Problem to solve: Looking through the listing that follows, count every line with the string "Open" and state the number alone.

Supplied material:
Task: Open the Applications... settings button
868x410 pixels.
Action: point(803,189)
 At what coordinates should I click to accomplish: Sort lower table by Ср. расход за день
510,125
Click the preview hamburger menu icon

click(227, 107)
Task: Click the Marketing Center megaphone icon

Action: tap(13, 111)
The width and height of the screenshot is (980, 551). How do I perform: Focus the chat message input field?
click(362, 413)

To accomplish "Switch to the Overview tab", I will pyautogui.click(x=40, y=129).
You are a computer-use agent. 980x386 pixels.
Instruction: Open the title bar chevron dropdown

Answer below: 2